### Teks Latihan
_____

Nyeri pasca bedah adalah sesuatu yang sangat mengganggu bagi pasien. Kenyamanan pasien adalah hal yang utama sehingga analgetik yang adekuat sangat dibutuhkan pada periode pasca bedah. Penatalaksanaan nyeri pasca bedah yang tidak adekuat menyebabkan terjadinya perubahan fisiologi tubuh; berupa peningkatan aktivitas simpatis, gangguan neuroendokrin dan metabolisme, mobilisasi yang terhambat, kecemasan, takut dan gangguan tidur.
The Agency for Health Care Policy and Research dari Departement of Health and Human Services Amerika Serikat mempublikasikan panduan praktis penatalaksanaan nyeri akut, di mana bila tidak didapatkan kontraindikasi, terapi farmakologi untuk nyeri pasca bedah ringan-sedang harus dimulai dengan Nonsteroidal Anti-Inflammatory Drugs. NSAID menurunkan kadar mediator-mediator inflamatori pada daerah trauma, tidak menyebabkan sedasi atau depresi pernafasan, dan tidak mempengaruhi fungsi usus dan kandung kemih.
Pemberian obat untuk mengatasi nyeri dapat diberikan dalam berbagai cara seperti oral, suppositoria, transmukosa, intramuscular, intravena (intermitten atau kontinyus), dan regional analgesia, serta blok saraf perifer. Analgesia balans adalah cara pengelolaan nyeri pasca bedah yang bersifat multidrug di mana proses nyeri ditekan pada tiga tempat yaitu, transduksi dengan obat NSAID, transmisi dengan anestesi lokal dan modulasi dengan opioid.

_____

### Informasi
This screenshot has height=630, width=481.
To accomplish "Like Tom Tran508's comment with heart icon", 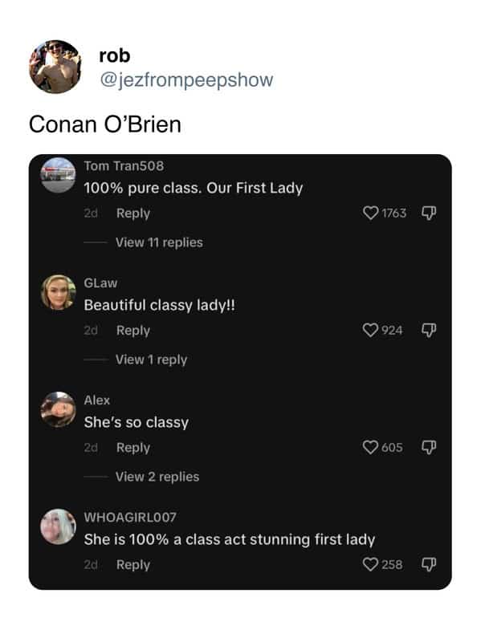I will (370, 213).
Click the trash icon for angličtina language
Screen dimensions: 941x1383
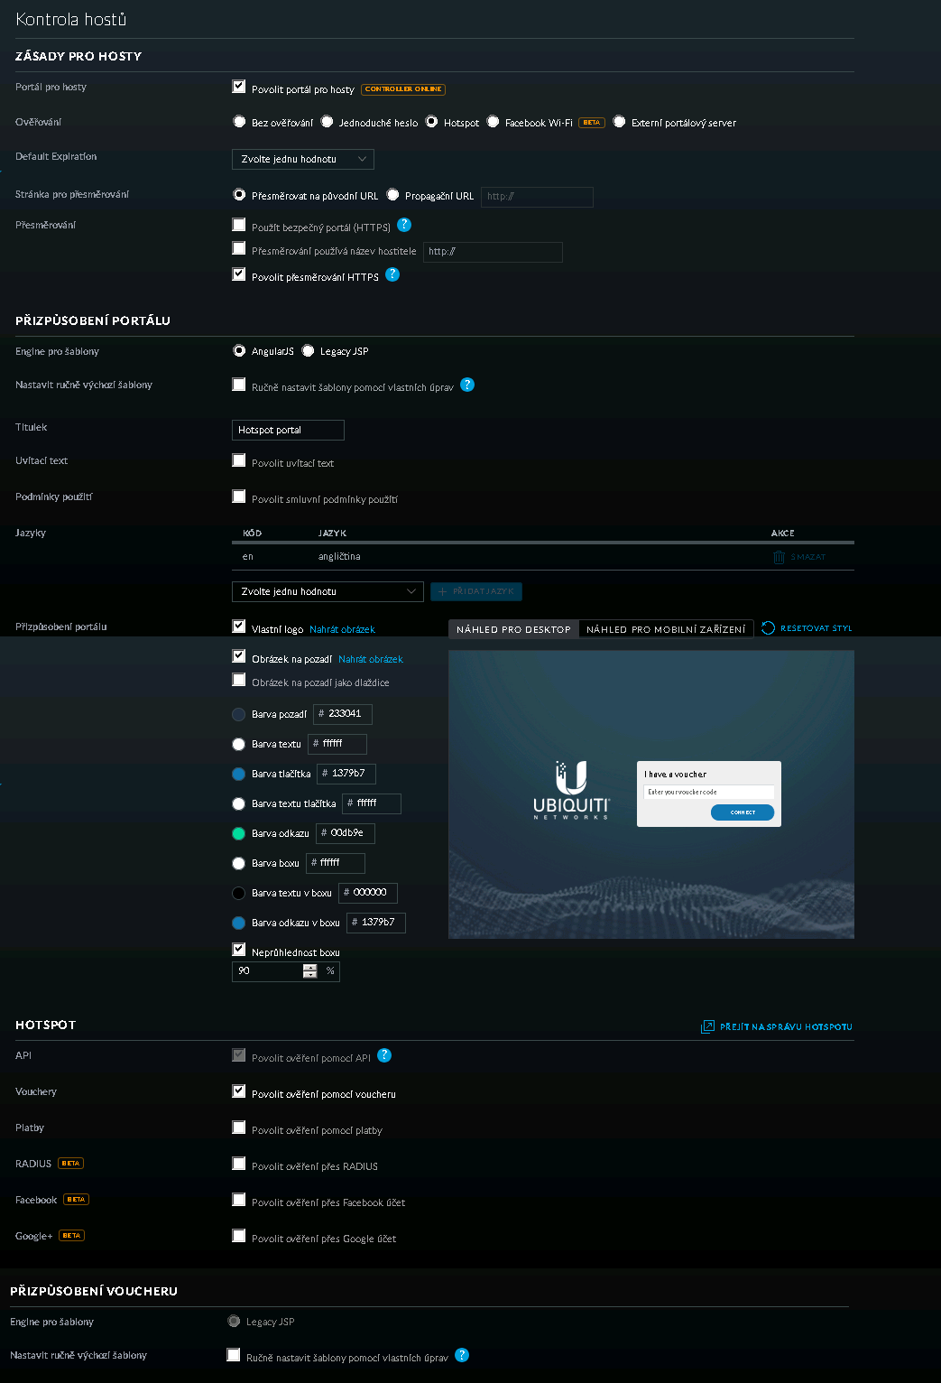(780, 557)
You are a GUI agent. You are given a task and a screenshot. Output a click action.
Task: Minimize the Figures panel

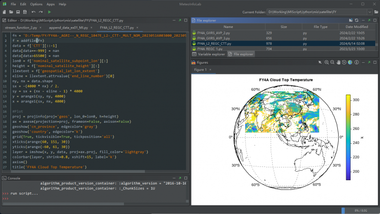point(363,62)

_____

### Tugas 1
Jawab pertanyaan berikut berdasarkan teks latihan tentang nyeri pasca bedah.
(a) Apa yang sangat dibutuhkan pada periode pasca bedah?
(b) Obat apa yang harus dipakai untuk memulai terapi farmakologi nyeri pasca bedah ringan-sedang bila tidak ada kontraindikasi?
(c) Dalam analgesia balans, di tiga tempat mana proses nyeri ditekan, dan dengan obat apa di masing-masing tempat?
### Tugas 2
Tentukan apakah tiap pernyataan di bawah ini sesuai dengan teks latihan tentang nyeri pasca bedah. Jawab ya atau tidak, lalu kutip kata-kata dari teks yang menjadi dasarnya.
(a) NSAID menyebabkan sedasi.
(b) Obat untuk mengatasi nyeri bisa diberikan lewat suppositoria.
(c) Dalam analgesia balans, opioid dipakai untuk menekan nyeri pada tahap transmisi.
### Tugas 3
Tulis lanjutan teks latihan tentang nyeri pasca bedah, dimulai setelah kalimat terakhirnya.
Data di atas tidak ada hubungannya dengan teks latihan.

### Tempat Jawaban 1
(a) Analgetik yang adekuat.
(b) Nonsteroidal Anti-Inflammatory Drugs (NSAID).
(c) Transduksi dengan obat NSAID, transmisi dengan anestesi lokal, dan modulasi dengan opioid.

### Tempat Jawaban 2
(a) Tidak. "tidak menyebabkan sedasi atau depresi pernafasan"
(b) Ya. "oral, suppositoria, transmukosa"
(c) Tidak. "transmisi dengan anestesi lokal dan modulasi dengan opioid"

### Tempat Jawaban 3
Ketorolac adalah salah satu analgetik NSAID yang sering diberikan kepada pasien pasca operasi dengan tingkat nyeri yang tinggi. Hasil yang dicapai dengan pemberian analgetik ini memuaskan. Efek analgetik ketorolac sama baiknya dengan morfin dengan dosis yang sebanding, tanpa takut terjadinya depresi pemapasan. Hal inilah salah satu sebab dipilihnya ketorolac sebagai analgetik pasca operasi Ketorolac juga bersifat anti inflamasi sedang, Paul F White melaporkan bahwa pemberian ketorolac menurunkan tingkat kebutuhan fentanil pasta operasi sampai 32 %.
Dalam peneltian Etches disebutkan bahwa pemberian ketorolac menghilangkan nyeri dengan baik dan menurunkan tingkat kebutuhan morfin sampai 35 % dibandingkan plasebo. Terdapat suatu kepercayaan bahwa obat yang pertama kali keluar (launching), yang biaya disebut original product, adalah yang terbaik. Sebaliknya ada pula yang berpendapat obat sejenis yang dikeluarkan kemudian, me too drug, adalah yang terbaik. Di lain pihak seringkali original product jauh lebih mahal dibanding obat yang dikeluarkan berikutnya. Dalam hal ketorolac yang akan dibandingkan ini, harga ketorolac original tiga kali sampai empat kali lipat obat me too drug-nya. Untuk mengetahui apakah ada perbedaan keefektifan antara keduanya, maka penelitian ini akan menjawabnya.